* WORK REQUIRED:
Please write out the part of the shield shader page from "This is a great" up to and including "it’s simplest form.", word for word.

* DOCUMENT PASSAGE:

···

A shader and accompanying code for making shield effects that react to multiple impacts

Built for Godot 4.x+

Based on concepts covered in this video: https://youtu.be/NeZcAYJdkv4

The core idea is simple: pass to the shader a uniform array of Vector4s representing impacts, use the xyz of this vector to refer to the location of the impact, and the w as a measure of the age of the impact.

The shader knows only these things, it’s the responsibility of the shield object to add impacts to the array, and to decay them over time by modifying the w value.

From this information, the shader calculates the distance from the impact point to the fragment, and uses the age of the impact to determine the intensity of the impact at that point.

This is a great base for more complicated shield effects using the impact data calculated from this. I’ve only implimented it here in it’s simplest form.

Shader code

shader_type spatial;

render_mode unshaded;

group_uniforms shield_parameters;
uniform vec4 color : source_color;
uniform float fresnel_sharpness = 1.0;

group_uniforms impact_parameters;
// this defines how many simultaneous impacts the shader will track
const int impacts_tracked = 16;
// information about impact locations (xyz) and their age (w)

···

* RECORDED INFORMATION:

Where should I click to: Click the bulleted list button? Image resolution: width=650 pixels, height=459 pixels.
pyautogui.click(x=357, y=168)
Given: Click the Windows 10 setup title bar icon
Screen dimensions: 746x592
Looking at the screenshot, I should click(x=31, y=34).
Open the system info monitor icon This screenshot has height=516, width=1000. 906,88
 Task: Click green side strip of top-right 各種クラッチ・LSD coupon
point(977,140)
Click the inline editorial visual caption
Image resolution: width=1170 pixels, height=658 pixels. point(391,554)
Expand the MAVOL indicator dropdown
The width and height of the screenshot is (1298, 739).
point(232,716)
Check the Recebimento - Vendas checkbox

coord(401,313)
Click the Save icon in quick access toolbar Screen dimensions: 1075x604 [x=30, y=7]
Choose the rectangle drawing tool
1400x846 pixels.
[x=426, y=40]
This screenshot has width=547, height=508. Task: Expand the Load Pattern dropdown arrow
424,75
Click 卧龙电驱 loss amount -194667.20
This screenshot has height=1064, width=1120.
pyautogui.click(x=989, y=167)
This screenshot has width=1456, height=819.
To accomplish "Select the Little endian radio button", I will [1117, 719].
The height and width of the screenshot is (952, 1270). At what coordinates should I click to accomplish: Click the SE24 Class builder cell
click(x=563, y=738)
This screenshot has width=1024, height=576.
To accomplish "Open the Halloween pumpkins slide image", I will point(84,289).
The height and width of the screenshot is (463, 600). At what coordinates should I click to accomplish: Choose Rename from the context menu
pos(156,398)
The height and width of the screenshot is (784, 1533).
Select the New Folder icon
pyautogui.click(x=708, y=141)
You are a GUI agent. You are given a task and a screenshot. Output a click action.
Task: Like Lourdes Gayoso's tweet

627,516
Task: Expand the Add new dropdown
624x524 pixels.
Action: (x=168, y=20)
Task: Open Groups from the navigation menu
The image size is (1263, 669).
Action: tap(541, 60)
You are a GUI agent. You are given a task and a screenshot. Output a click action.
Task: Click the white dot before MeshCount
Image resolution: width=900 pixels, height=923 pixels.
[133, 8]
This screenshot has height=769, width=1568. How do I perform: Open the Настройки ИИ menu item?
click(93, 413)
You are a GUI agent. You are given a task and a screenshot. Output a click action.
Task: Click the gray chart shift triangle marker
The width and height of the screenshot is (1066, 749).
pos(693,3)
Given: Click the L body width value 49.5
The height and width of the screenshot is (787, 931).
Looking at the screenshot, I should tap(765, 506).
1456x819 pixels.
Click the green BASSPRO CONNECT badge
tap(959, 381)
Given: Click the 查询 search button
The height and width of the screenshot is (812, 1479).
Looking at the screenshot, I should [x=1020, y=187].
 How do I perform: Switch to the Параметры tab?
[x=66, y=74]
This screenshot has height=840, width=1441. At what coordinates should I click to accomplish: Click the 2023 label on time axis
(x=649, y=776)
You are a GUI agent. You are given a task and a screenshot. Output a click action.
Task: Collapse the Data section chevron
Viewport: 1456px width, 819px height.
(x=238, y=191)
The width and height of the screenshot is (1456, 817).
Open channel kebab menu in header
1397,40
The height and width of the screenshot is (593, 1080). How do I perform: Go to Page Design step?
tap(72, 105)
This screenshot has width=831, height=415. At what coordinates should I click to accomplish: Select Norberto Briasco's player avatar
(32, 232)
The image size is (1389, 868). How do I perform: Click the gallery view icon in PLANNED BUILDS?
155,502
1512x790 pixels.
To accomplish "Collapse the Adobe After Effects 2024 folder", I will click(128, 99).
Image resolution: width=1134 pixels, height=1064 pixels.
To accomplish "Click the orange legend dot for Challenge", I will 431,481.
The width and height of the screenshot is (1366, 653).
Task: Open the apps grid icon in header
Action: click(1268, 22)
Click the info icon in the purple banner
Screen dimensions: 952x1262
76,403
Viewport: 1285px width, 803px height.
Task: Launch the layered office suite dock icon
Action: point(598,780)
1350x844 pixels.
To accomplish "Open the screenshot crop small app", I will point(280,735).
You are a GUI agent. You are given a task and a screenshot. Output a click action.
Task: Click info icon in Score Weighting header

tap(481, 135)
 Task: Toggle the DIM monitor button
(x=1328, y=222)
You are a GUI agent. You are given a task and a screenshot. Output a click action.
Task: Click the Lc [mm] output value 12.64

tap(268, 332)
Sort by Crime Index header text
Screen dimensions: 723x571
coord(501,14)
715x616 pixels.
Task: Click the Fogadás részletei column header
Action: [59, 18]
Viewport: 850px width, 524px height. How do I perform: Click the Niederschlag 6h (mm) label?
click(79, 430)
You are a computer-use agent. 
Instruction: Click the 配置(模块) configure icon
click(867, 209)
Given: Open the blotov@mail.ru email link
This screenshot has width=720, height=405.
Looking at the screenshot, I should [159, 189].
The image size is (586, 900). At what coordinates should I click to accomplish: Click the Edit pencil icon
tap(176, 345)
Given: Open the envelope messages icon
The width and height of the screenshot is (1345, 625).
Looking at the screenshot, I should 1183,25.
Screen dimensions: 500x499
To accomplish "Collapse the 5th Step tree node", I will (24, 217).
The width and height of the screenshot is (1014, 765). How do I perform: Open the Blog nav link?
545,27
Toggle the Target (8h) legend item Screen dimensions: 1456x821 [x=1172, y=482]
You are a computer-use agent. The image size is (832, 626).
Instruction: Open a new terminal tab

···

* TASK RESPONSE:
This is a great base for more complicated shield effects using the impact data calculated from this. I’ve only implimented it here in it’s simplest form.